◆ **DOCUMENT SEGMENT**:

## BEGIN

# Shimano Ultegra 6700 wheels vs Mavic Equipe



## g_5706 (Aug 5, 2008)

Hi,

Just looking for a everyday wheelset, for some reason (I guess price) I am between these two:
Shimano Ultegra 6700 wheelset vs Mavic Equipe
both are 2013

any suggestions.
thank you


----------



## jpaschal01 (Jul 20, 2011)

You weigh what? Your roads are like...? Give more info and folks can give better feedback


----------



## bigbill (Feb 15, 2005)

6700 hubs and open pro wheelset will run you around $350 and just about any bikeshop can replace a spoke or true it.


----------



## g_5706 (Aug 5, 2008)

178 pounds (81kg)

Ok roads


----------



## cxwrench (Nov 9, 2004)

since they both use proprietary spokes, i'm not really a fan of either one. but...i'd buy the Shimano wheel any day over the Mavic wheel. for sure. without doubt.


----------



## Benneke (Dec 24, 2012)

I would go with the Ultegra because of the tubeless compatibility. Ive pulled nails out of my tubeless tires and kept on riding because the tire seals up so fast.


----------



## SteveV0983 (Dec 9, 2008)

I tried a set of WH-6700 wheels for a new build and hated them. They were incredibly twitchy and unstable feeling (I weigh 180) and I was constantly adjusting the spokes because they were out of true. And adjusting bladed spokes is a PITA. I never rode the Equipe, but have ridden the Ksyrium Elites and found them very harsh. Maybe I'm not a 16 or 18 front spoke guy when all is said and done, but my old Ultegra 6600 hubs laced to OpenPro rims rode better than both of those wheels and they're still going strong after 6 years. For the new build, I ended up going with HED Belgium C2 rims laced 28f/32r 3x to Velocity Race hubs and they are better than all the others by a long shot. They are stiff but comfortable and have remained true for the first 1100 miles and counting. Before I bought the Ultegra wheels, I'd go with Ultegra 6700 hubs and OpenPro rims. For the price, they are a great deal.

## END

Write out the wheelset thread word for word from "## jpaschal01 (Jul" to "(Feb 15, 2005)". The data that comes next is separate from the wheelset thread.

◆ **RECORDED DATA**:
## BEGIN

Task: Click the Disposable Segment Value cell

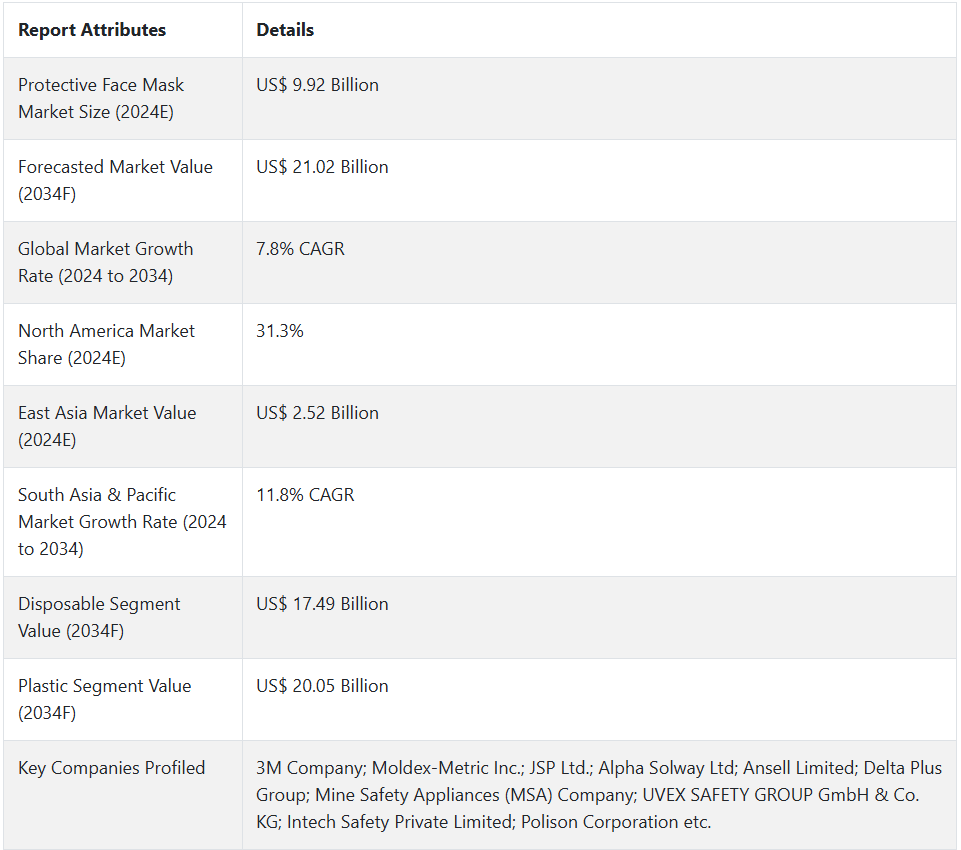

## END

◆ **SOLUTION TO THIS EXERCISE**:
## jpaschal01 (Jul 20, 2011)

You weigh what? Your roads are like...? Give more info and folks can give better feedback


----------



## bigbill (Feb 15, 2005)